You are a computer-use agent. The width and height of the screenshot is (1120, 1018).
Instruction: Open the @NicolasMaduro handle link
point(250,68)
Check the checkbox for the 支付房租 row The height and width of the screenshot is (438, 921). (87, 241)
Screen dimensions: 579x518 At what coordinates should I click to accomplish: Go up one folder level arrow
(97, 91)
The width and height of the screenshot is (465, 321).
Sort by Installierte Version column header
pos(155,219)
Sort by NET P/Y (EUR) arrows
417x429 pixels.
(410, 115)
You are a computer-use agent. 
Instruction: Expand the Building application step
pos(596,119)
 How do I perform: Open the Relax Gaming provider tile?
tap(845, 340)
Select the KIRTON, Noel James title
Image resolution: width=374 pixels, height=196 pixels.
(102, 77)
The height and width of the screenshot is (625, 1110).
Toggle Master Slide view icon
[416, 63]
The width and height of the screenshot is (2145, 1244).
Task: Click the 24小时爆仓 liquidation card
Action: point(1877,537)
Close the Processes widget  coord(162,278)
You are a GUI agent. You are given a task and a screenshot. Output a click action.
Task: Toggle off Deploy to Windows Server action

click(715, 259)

****************

__Work to be completed__
Copy every line of the listing above without any change.

__Solution for this exercise__
You are a computer-use agent. The width and height of the screenshot is (1120, 1018).
Instruction: Open the @NicolasMaduro handle link
point(250,68)
Check the checkbox for the 支付房租 row The height and width of the screenshot is (438, 921). (87, 241)
Screen dimensions: 579x518 At what coordinates should I click to accomplish: Go up one folder level arrow
(97, 91)
The width and height of the screenshot is (465, 321).
Sort by Installierte Version column header
pos(155,219)
Sort by NET P/Y (EUR) arrows
417x429 pixels.
(410, 115)
You are a computer-use agent. 
Instruction: Expand the Building application step
pos(596,119)
 How do I perform: Open the Relax Gaming provider tile?
tap(845, 340)
Select the KIRTON, Noel James title
Image resolution: width=374 pixels, height=196 pixels.
(102, 77)
The height and width of the screenshot is (625, 1110).
Toggle Master Slide view icon
[416, 63]
The width and height of the screenshot is (2145, 1244).
Task: Click the 24小时爆仓 liquidation card
Action: point(1877,537)
Close the Processes widget  coord(162,278)
You are a GUI agent. You are given a task and a screenshot. Output a click action.
Task: Toggle off Deploy to Windows Server action

click(715, 259)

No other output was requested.